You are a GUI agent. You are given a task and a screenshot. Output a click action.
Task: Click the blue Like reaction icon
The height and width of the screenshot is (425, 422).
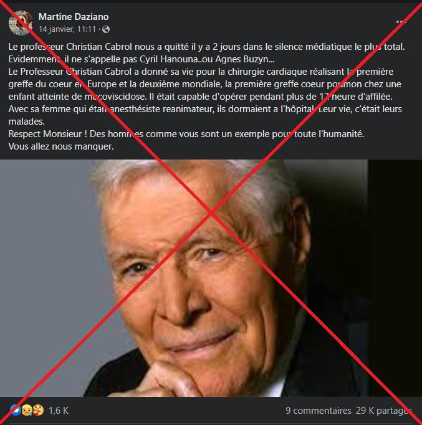pos(14,411)
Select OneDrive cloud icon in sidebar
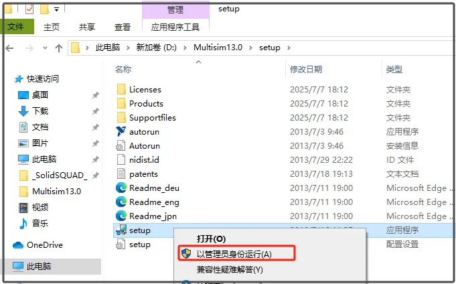Image resolution: width=456 pixels, height=284 pixels. (18, 245)
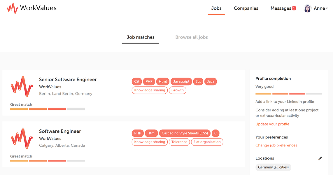Select the Flat organization value tag

pos(207,142)
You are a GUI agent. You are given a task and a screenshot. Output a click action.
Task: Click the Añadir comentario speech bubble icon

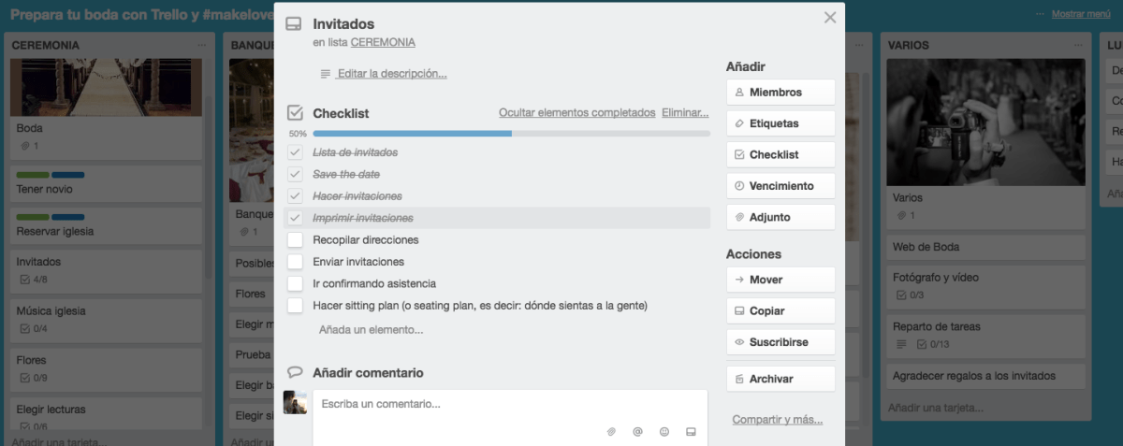pyautogui.click(x=295, y=372)
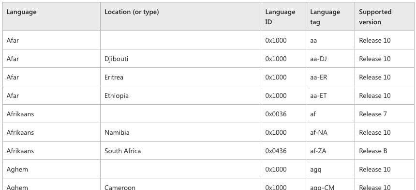Click the 0x0036 language ID cell
This screenshot has height=190, width=416.
tap(283, 114)
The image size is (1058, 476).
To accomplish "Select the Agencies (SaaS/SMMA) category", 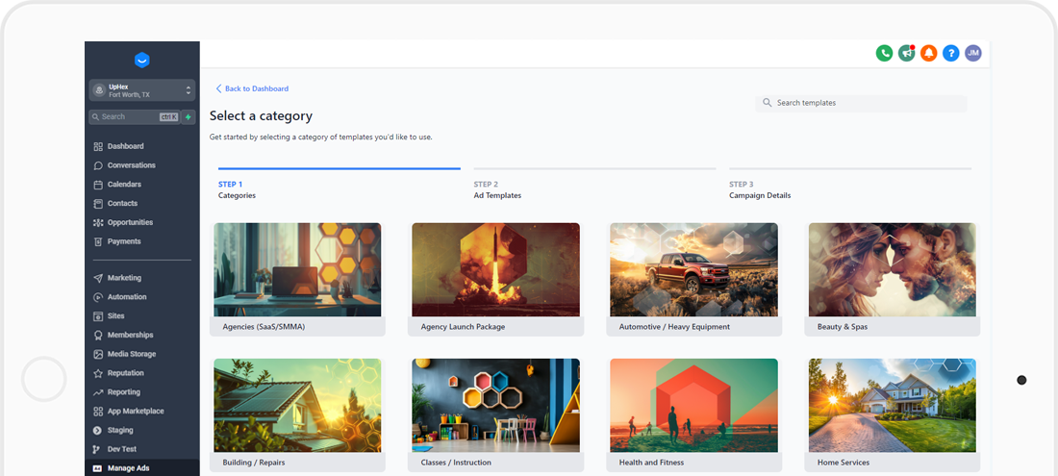I will [x=297, y=279].
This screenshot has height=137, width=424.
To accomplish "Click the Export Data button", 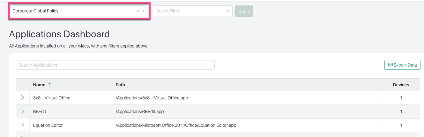I will (402, 65).
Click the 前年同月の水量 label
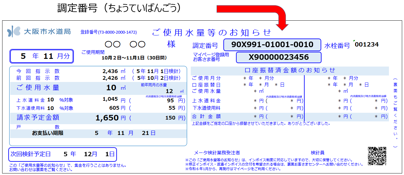 (x=154, y=85)
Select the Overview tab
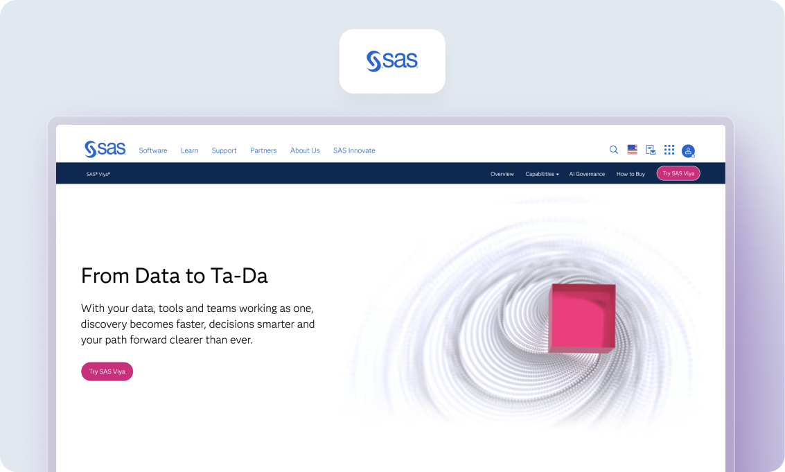This screenshot has height=472, width=785. click(502, 174)
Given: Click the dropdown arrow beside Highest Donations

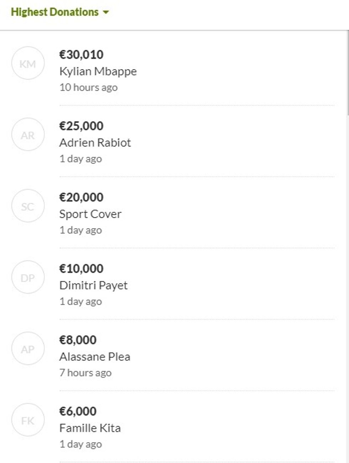Looking at the screenshot, I should [x=106, y=12].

● ● ● ●

▶ _TASK DETAILS_
With all pictures left out, please transcribe exactly the lines from the start of the material through the line with "The image size is (1058, 476).".

▶ _SOLVED EXERCISE_
You are a GUI agent. You are given a task and a screenshot. Output a click action.
Task: Click the blue Like reaction icon
The height and width of the screenshot is (425, 422).
pos(14,411)
Select OneDrive cloud icon in sidebar
Image resolution: width=456 pixels, height=284 pixels. (18, 245)
Select the Flat organization value tag

pos(207,142)
You are a GUI agent. You are given a task and a screenshot. Output a click action.
Task: Click the Añadir comentario speech bubble icon

pyautogui.click(x=295, y=372)
Click the 0x0036 language ID cell
This screenshot has height=190, width=416.
tap(283, 114)
The image size is (1058, 476).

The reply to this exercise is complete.